The undisputed evidence in this case is that Ed Kelley ejected Tipton from the property, and would not allow him to return to operate the Mill Creek mining business. The evidence further reveals that the Kelleys thereafter attempted to continue mining operations for their own personal benefit and without respect for Mill Creek's rights under the contract or Tipton's rights as a shareholder. For instance, the Kelleys sold Mill Creek equipment for their own personal benefit without remitting the money from the sale to Mill Creek. Furthermore, the Kelleys sold property that Mill Creek intended to mine to a third party. Finally, Ed Kelley failed to conduct required Mill Creek shareholder meetings or to file 2000 or 2001 Mill Creek tax returns. In light of this evidence, we believe a reasonable jury could find that the Kelleys prevented Mill Creek Gravel from performing mining operations on their property, essentially ruining that enterprise and salvaging what was left for themselves personally. As this was clearly a breach of Kelley's duty under the pre-incorporation agreement, we hold that the district court's denial of the Kelleys' renewed motion for judgment as a matter of law on this issue was correct.
Tipton argued at trial that, as a result of Ed Kelley's breach, Mill Creek was deprived of around $14 million in profits that the gravel corporation would have generated due to increased growth in the area. The jury agreed, at least in theory if not in amount, and awarded Mill Creek about ten percent of what Tipton asked for, or $1.5 million.

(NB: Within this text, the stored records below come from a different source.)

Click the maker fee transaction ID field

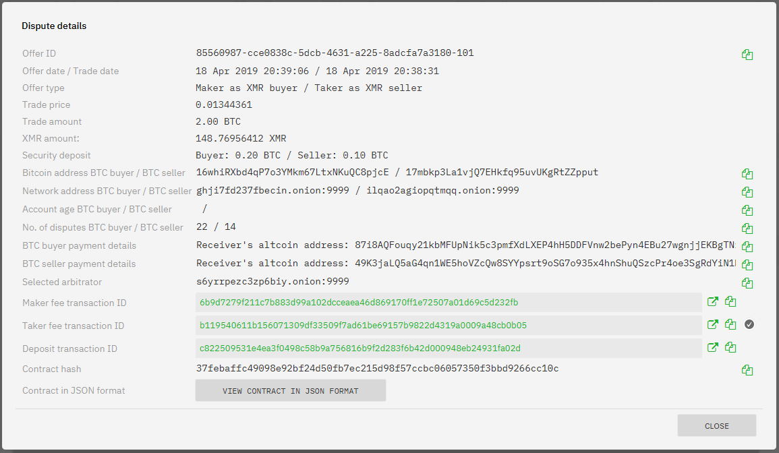pyautogui.click(x=448, y=303)
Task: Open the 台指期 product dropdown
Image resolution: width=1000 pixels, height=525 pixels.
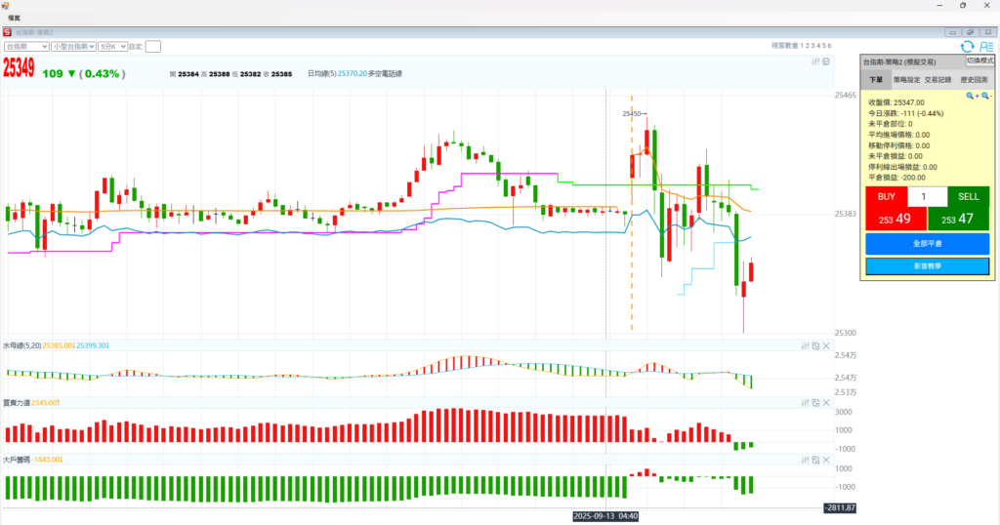Action: click(26, 46)
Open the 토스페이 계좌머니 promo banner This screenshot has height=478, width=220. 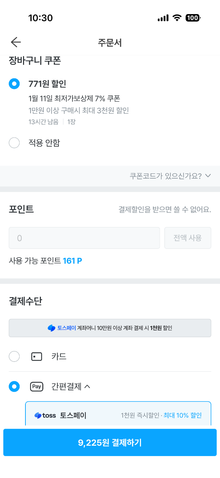110,328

On the Kelleys' renewed motion for judgment as a matter of law, the district court upheld the award, stating "it cannot be said that there was a complete absence of probative facts to support plaintiff's claim for lost profits, and that the jury could conclude, as it apparently did, that Mill Creek could have achieved profits of approximately 10% of plaintiff's estimates."
The Kelleys argue that the district court erred in denying their renewed motion for judgment as a matter of law with regard to the issue of lost profits. The Kelleys claim that Tipton failed to present sufficient evidence for a reasonable jury to find lost profits and did not meet the exacting burden of proof for establishing lost profits under Missouri law.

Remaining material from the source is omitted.